"Der Weltraum. Unendliche Weiten. Wir schreiben das Jahr 2200. Dies sind die Abenteuer des Raumschiffs Enterprise": Erst 1972 waren diese Worte, die in die popkulturelle Geschichte eingegangen sind, im deutschen TV zu hören.

Produziert wurde die erste "Enterprise"-Serie allerdings bereits 1966, und so markiert das neue Kinoabenteuer "Star Trek Beyond" das 50. Jubiläum des weltweit erfolgreichen Franchise.

Damit bei diesem die Actionschauwerte nicht zu kurz kommen, übernahm Justin Lin, der mehrere "Fast & Furious"-Streifen inzenierte, die Regie von J.J. Abrams.

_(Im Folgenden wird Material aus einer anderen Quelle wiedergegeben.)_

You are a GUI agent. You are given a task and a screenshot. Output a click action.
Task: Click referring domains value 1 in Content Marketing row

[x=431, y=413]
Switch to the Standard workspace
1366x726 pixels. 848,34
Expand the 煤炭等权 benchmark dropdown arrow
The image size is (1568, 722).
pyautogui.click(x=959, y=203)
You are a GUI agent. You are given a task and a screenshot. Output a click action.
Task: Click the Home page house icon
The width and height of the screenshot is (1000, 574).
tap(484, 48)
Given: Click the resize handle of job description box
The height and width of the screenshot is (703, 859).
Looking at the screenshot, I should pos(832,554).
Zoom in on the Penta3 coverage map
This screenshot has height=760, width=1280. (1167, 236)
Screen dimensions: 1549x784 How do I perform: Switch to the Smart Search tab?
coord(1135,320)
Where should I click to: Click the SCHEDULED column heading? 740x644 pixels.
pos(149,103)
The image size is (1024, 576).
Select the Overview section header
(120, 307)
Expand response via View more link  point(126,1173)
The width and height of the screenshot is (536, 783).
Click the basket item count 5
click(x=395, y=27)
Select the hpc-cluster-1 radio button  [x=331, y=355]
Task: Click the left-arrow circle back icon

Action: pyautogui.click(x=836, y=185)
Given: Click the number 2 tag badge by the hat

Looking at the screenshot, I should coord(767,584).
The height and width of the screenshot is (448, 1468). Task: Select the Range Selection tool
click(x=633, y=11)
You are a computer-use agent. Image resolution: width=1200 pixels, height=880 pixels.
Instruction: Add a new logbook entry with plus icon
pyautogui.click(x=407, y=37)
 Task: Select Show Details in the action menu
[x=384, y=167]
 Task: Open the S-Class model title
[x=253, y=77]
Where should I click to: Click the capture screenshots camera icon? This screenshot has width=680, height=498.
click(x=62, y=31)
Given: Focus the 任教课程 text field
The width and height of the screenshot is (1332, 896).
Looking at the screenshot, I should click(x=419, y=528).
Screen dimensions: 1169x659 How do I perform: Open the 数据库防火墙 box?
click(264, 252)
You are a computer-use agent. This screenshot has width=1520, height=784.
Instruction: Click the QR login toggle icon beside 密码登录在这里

Und weil sich einige traditionsbewusste Fans vom Reboot bislang enttäuscht zeigten, wirkte "Star Trek"-Nerd Simon Pegg, der erneut Techniker Scotty mimt, am Drehbuch mit.

Schiffbruch


Das Script sieht für die "Enterprise" eine folgenschwere Forschungsmission vor: Auf der Reise wird das Schiff attackiert, sodass Captain Kirk (Chris Pine) und seine Crew mit Rettungskapseln auf einem fremden, kriegerischen Planeten notlanden müssen, wo sie in kleinen Gruppen ums Überleben kämpfen müssen.

Pine wird dabei zeigen müssen, ob er eine Kernkompetenz des ursprünglichen Kirk, William Shatner, beherrscht: Der konnte nicht nur Raumschiffe fliegen und Klingonen bekämpfen, sondern auch jedes weibliche Wesen im All um den kleinen Finger wickeln. Die Alienkriegerin Jaylah (Sofia Boutella), auf die der neue Kirk nun trifft, wird allerdings nicht so einfach seinem Charme verfallen.

Bei diesem Sci-Fi-Abenteuer sollte jeder auf seine Kosten kommen.